#### [THE TASK]
For the records below, print the lines from the line with "Open the radio profile selector icon" through the line with "Viewport: 1279px width, 819px height." exactly as written; include both end lines and exclude the rest.

#### [DATA PROVIDED]

Segment Open

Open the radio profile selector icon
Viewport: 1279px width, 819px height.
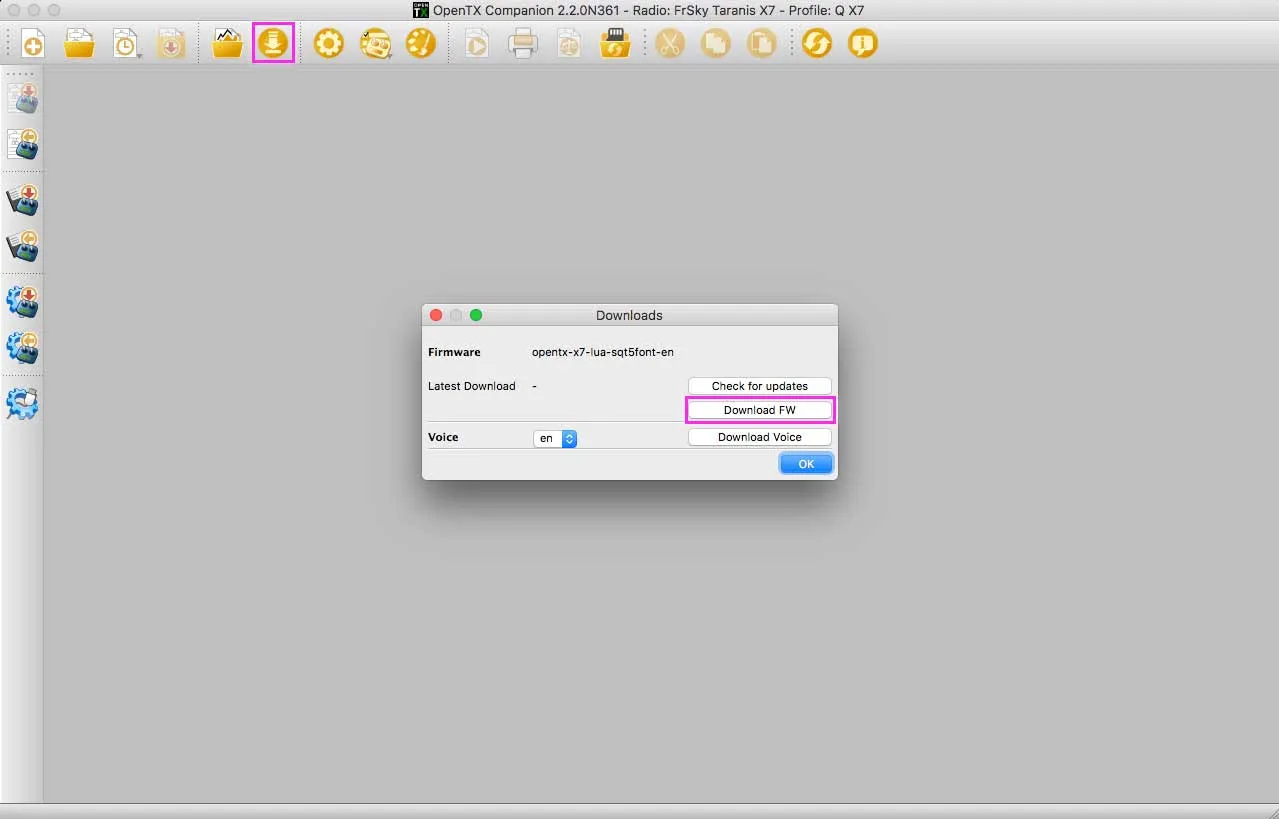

Segment Closed
Segment Open

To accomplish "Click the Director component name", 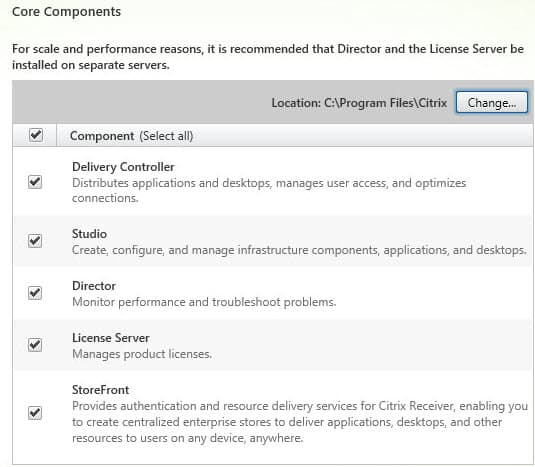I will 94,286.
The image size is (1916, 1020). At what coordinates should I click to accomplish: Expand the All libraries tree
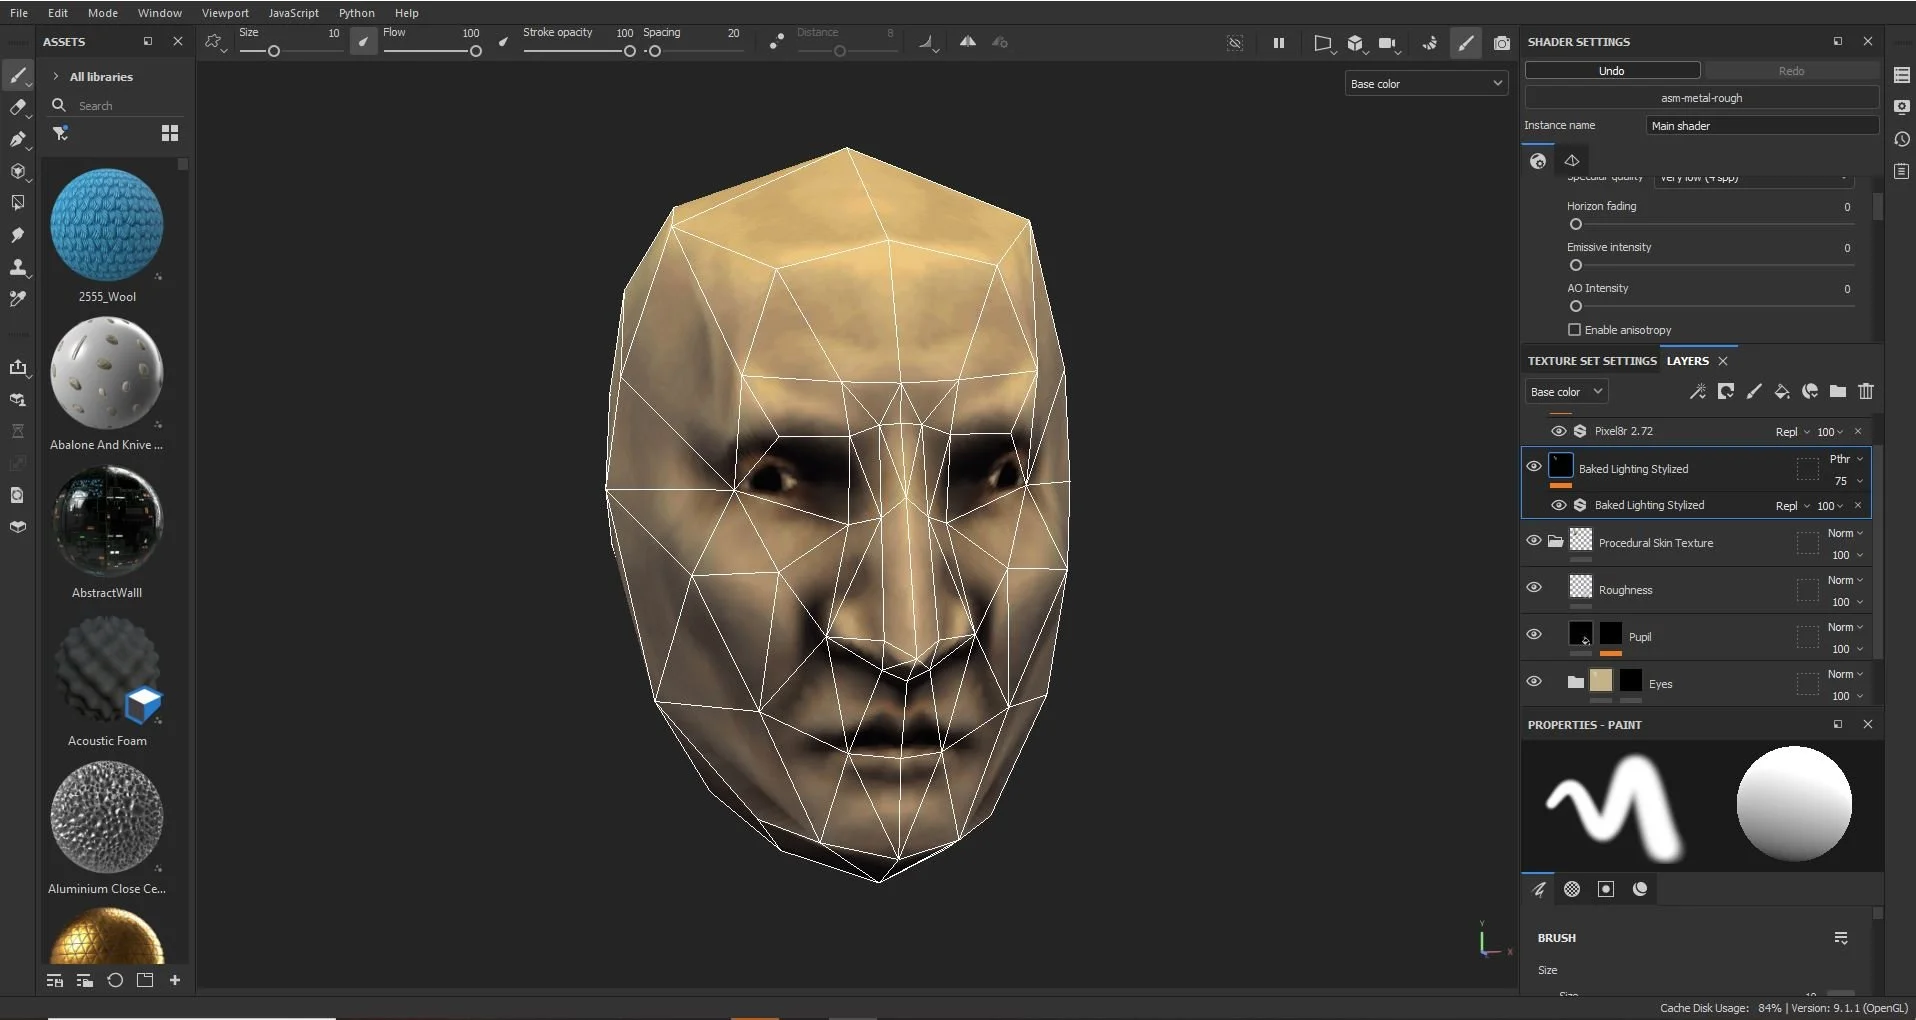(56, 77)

Segment Closed

#### [RESULT]
Open the radio profile selector icon
Viewport: 1279px width, 819px height.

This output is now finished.